Work instructions =>
Once the line with "The width and height of the screenshot is (1042, 441)." is found, write it out along with each later line exactly, through the end of the entries, skipping every picture.

Stored records:
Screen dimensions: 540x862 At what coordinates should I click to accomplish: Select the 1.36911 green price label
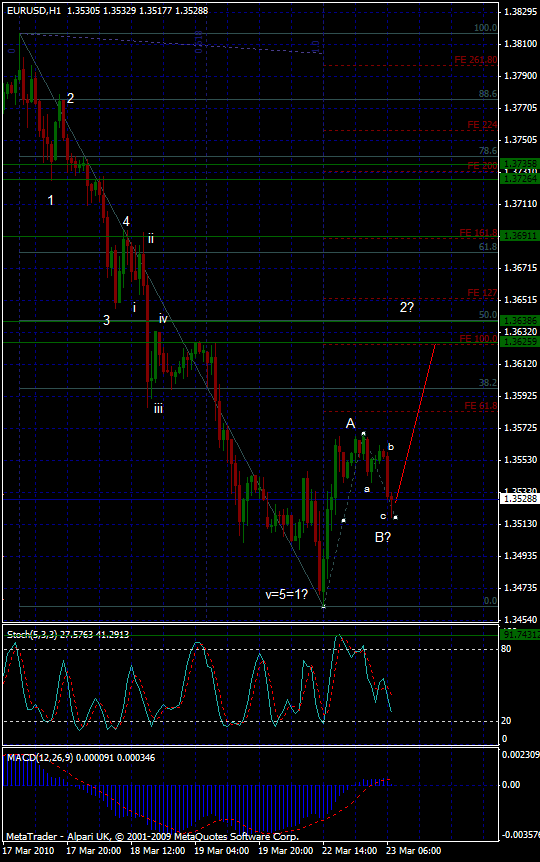pyautogui.click(x=520, y=236)
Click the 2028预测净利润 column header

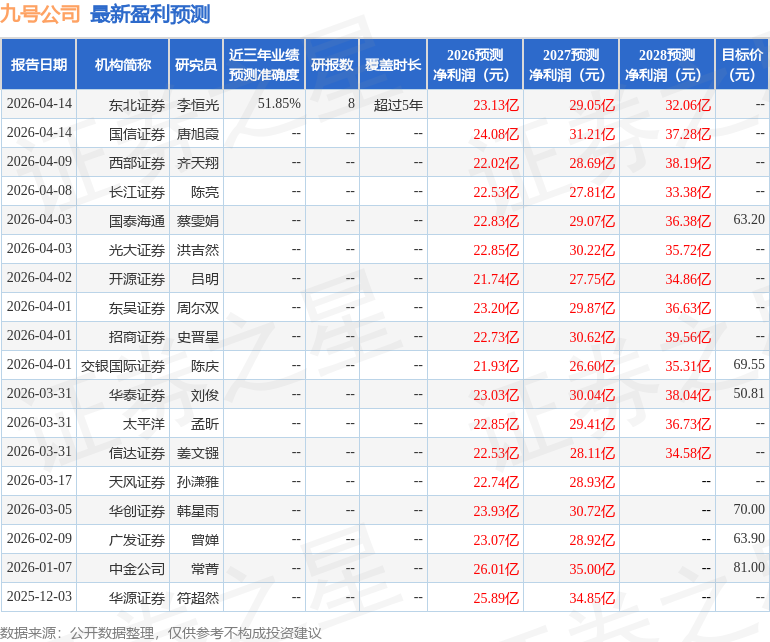pyautogui.click(x=667, y=65)
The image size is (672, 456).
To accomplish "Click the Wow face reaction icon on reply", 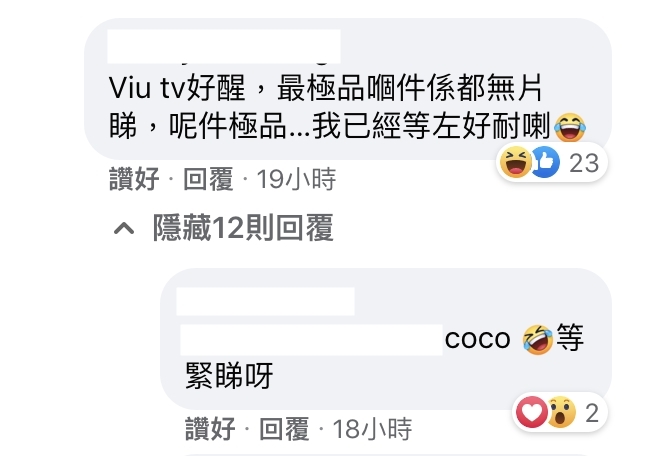I will click(x=561, y=412).
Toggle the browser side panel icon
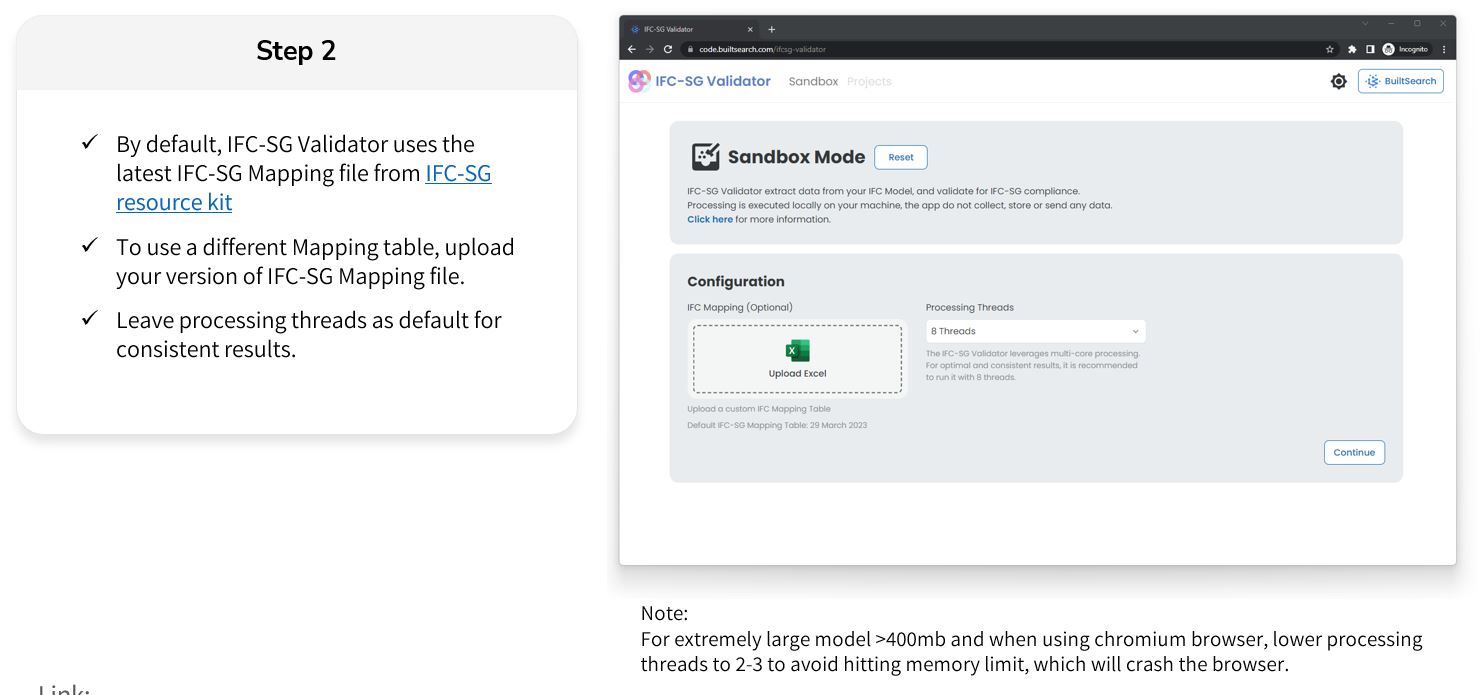Image resolution: width=1481 pixels, height=695 pixels. tap(1370, 49)
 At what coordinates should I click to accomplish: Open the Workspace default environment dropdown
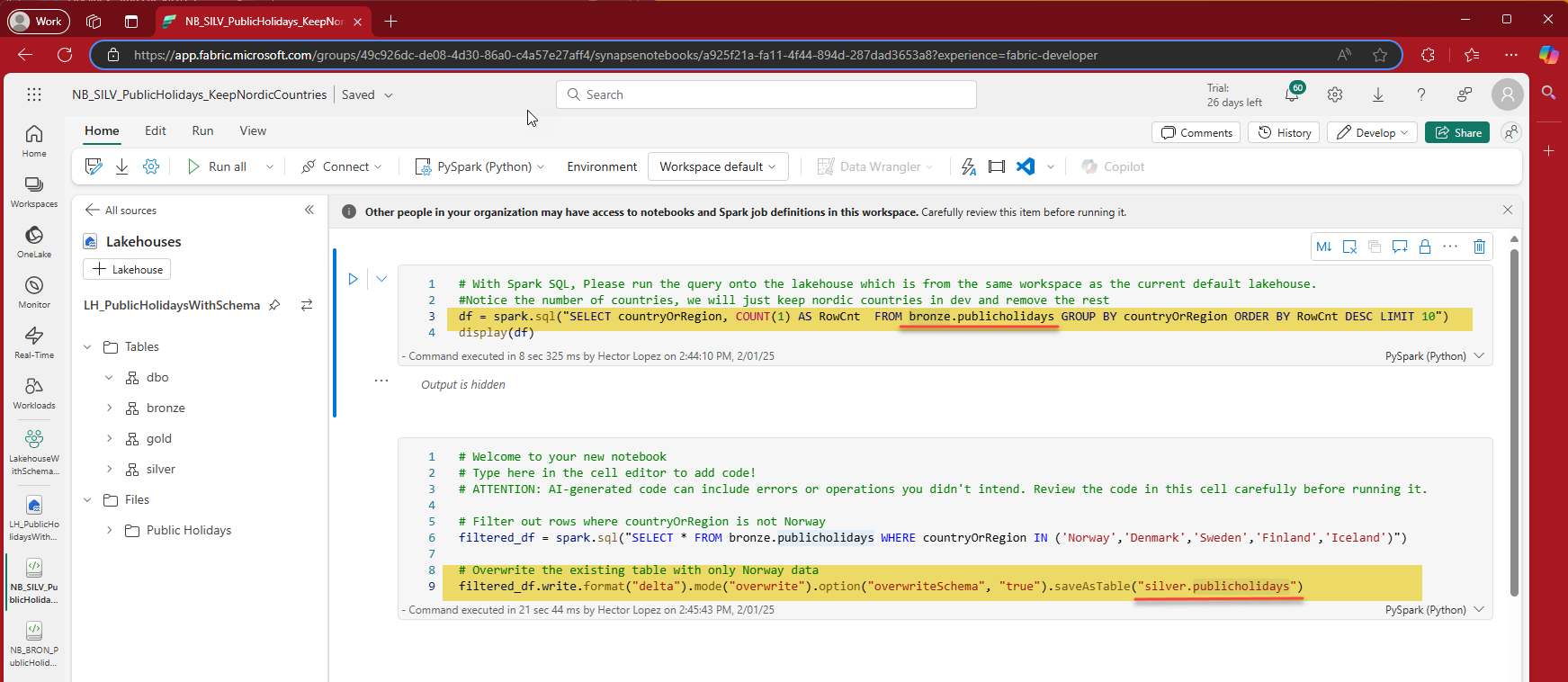tap(717, 166)

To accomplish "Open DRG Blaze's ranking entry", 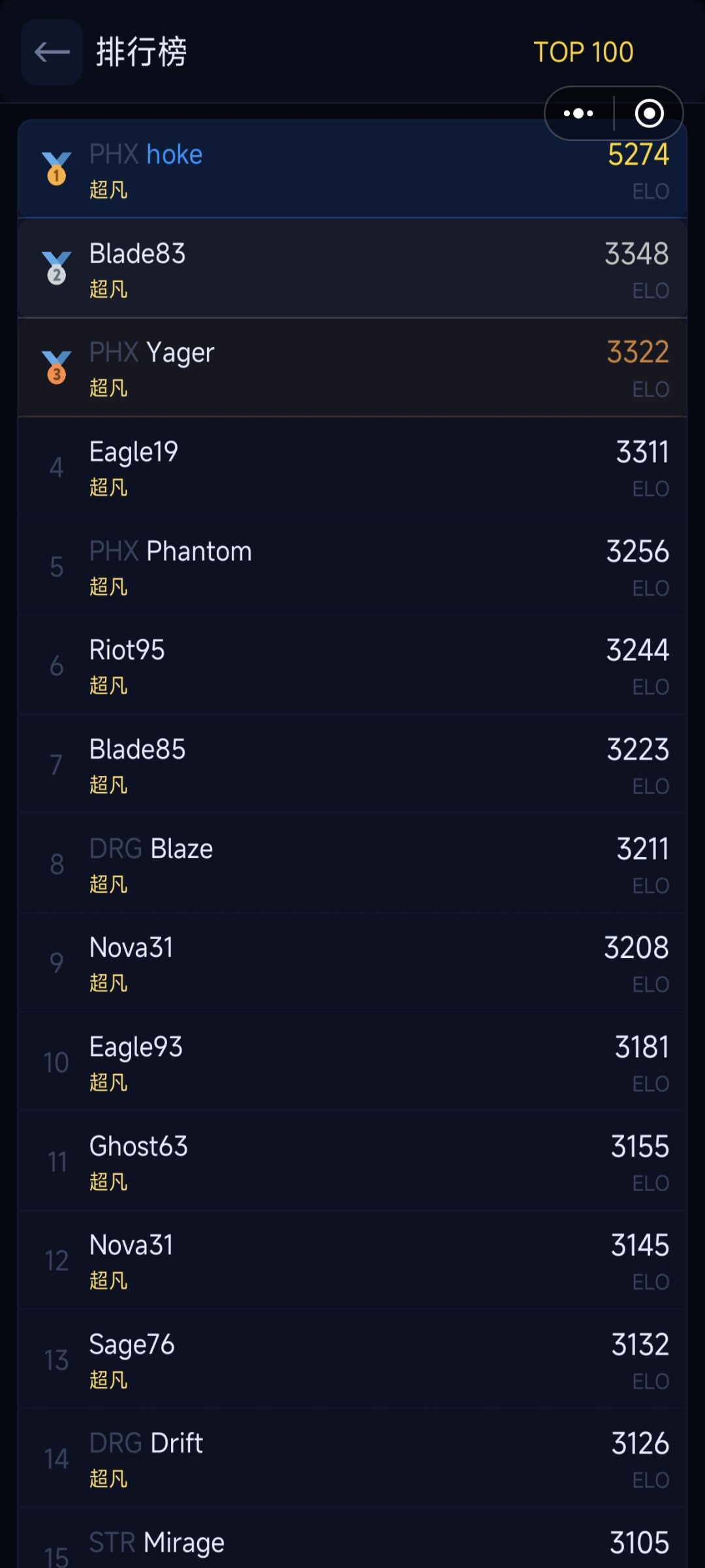I will (352, 864).
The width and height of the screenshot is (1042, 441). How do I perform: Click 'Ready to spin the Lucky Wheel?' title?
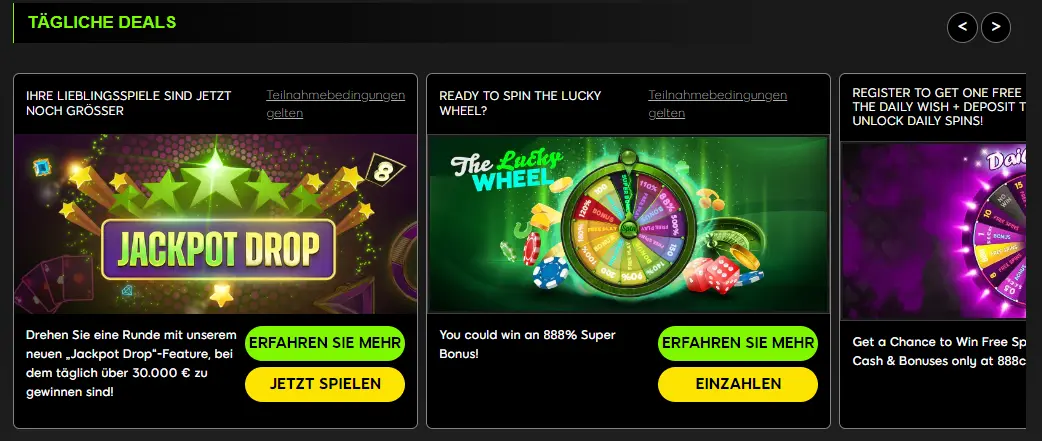click(520, 103)
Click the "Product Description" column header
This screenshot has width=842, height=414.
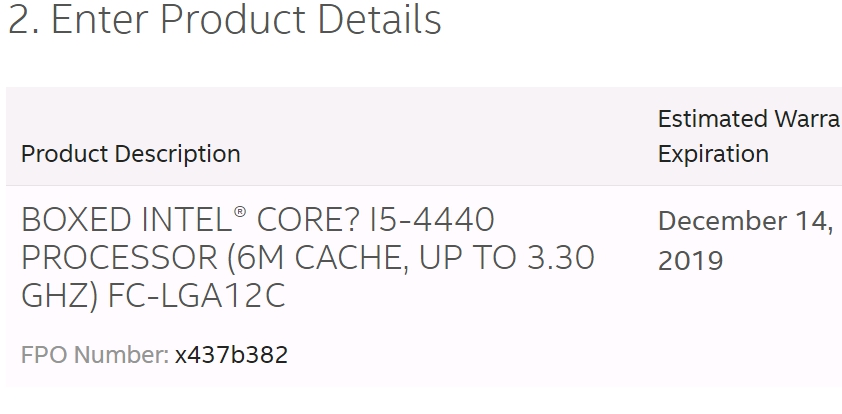(130, 154)
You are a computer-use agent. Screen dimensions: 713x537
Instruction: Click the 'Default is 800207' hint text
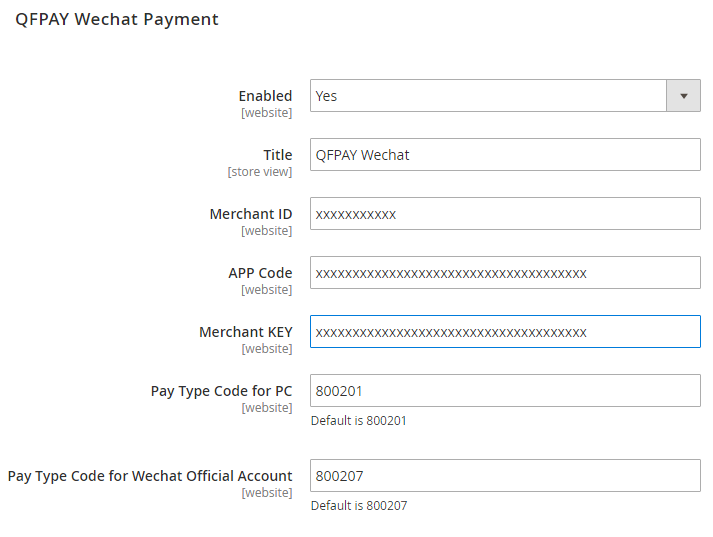click(x=359, y=506)
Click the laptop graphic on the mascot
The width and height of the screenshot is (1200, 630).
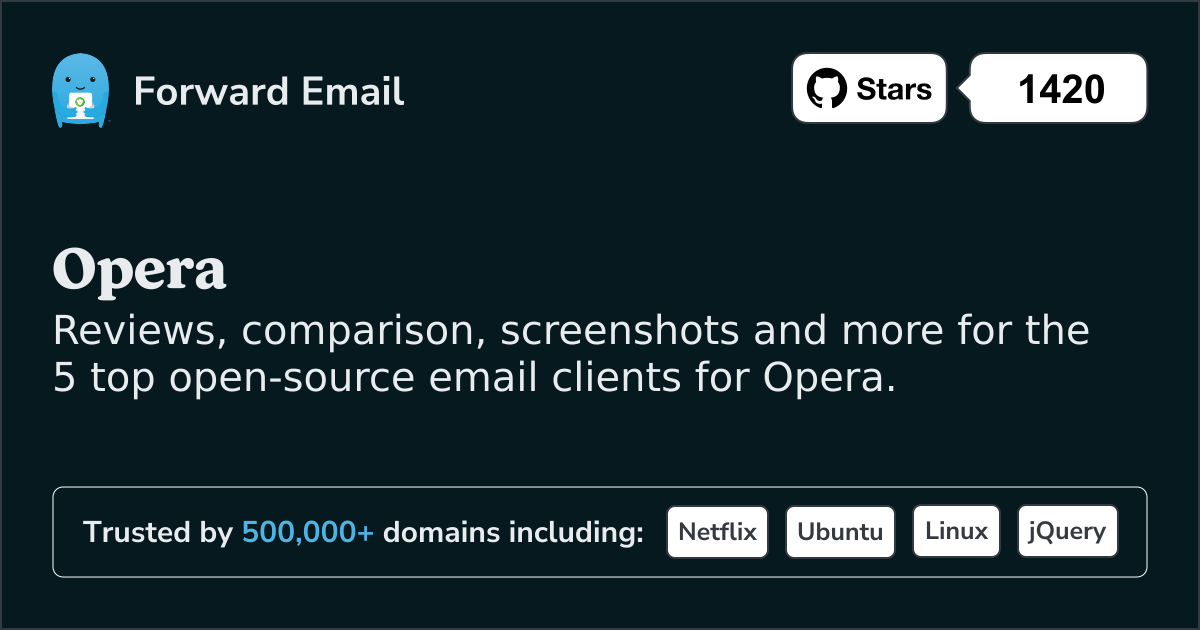[82, 103]
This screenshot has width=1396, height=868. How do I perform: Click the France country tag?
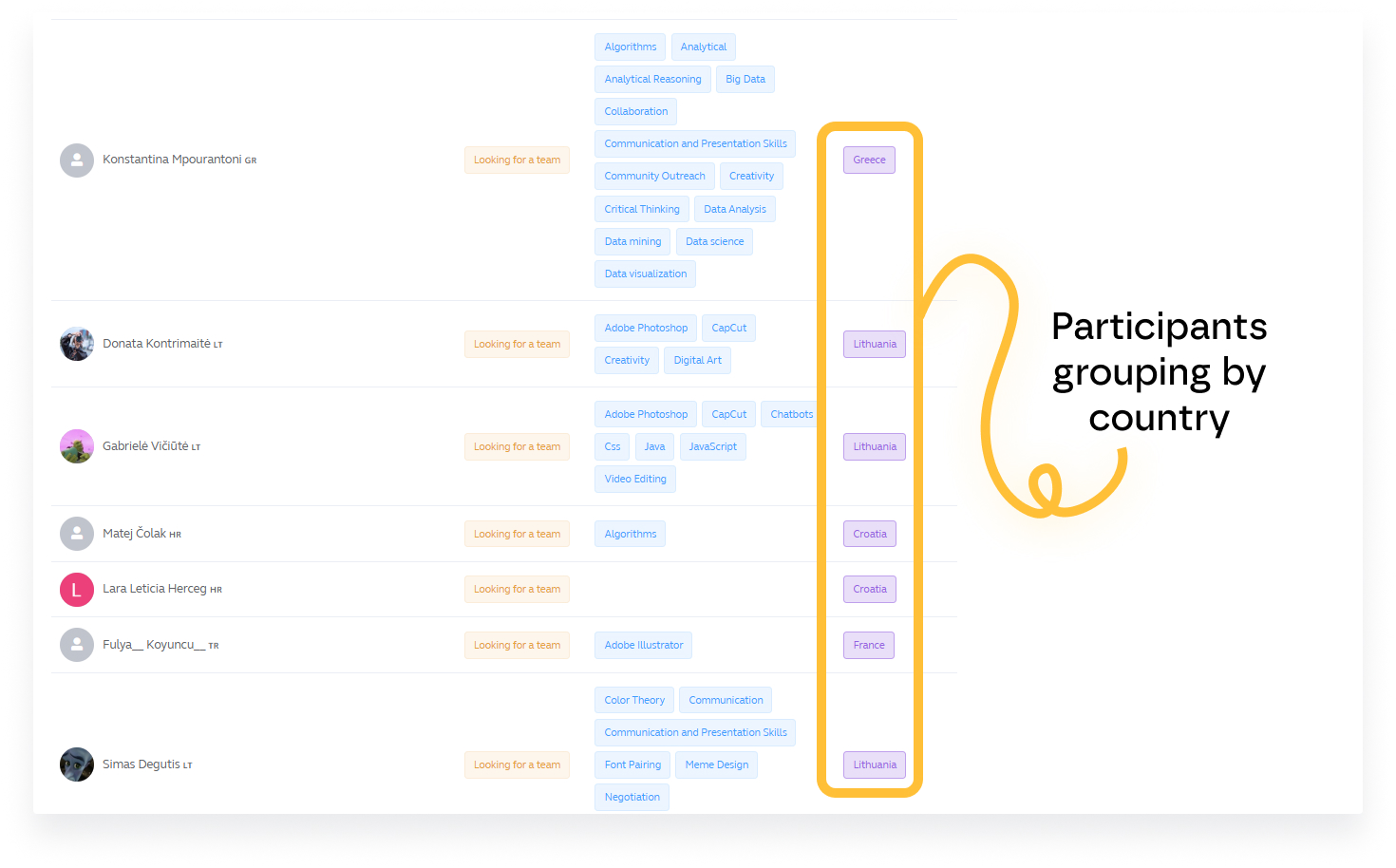(868, 646)
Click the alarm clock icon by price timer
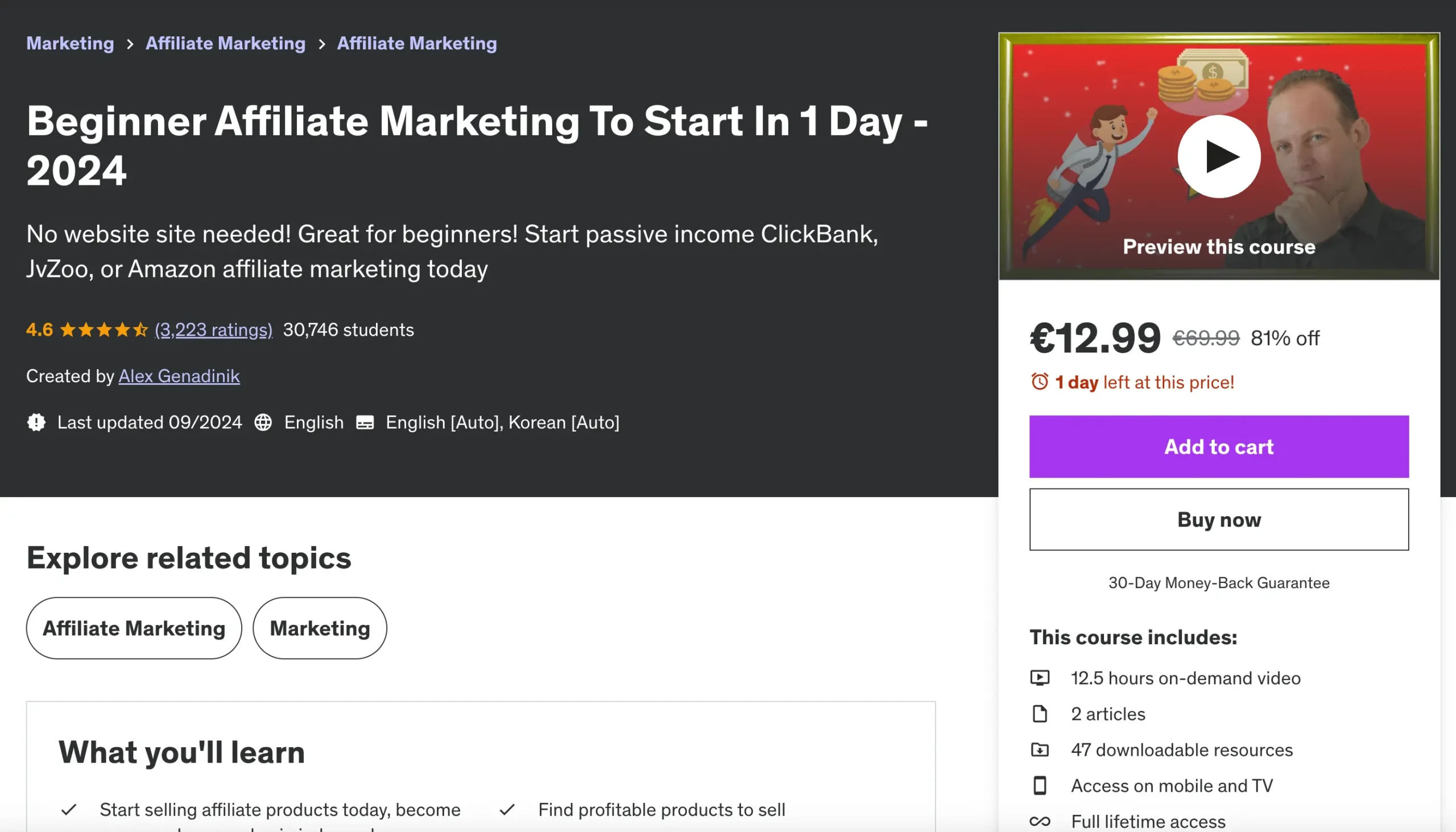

Problem solution =>
The width and height of the screenshot is (1042, 441). How do I perform: Click 'Ready to spin the Lucky Wheel?' title?
click(520, 103)
Click the "Product Description" column header
This screenshot has width=842, height=414.
(130, 154)
You are a computer-use agent. Screen dimensions: 713x537
Instruction: Click the 'Default is 800207' hint text
click(x=359, y=506)
Click the laptop graphic on the mascot
The width and height of the screenshot is (1200, 630).
[82, 103]
This screenshot has width=1396, height=868. How do I perform: Click the France country tag?
(868, 646)
Click the alarm clock icon by price timer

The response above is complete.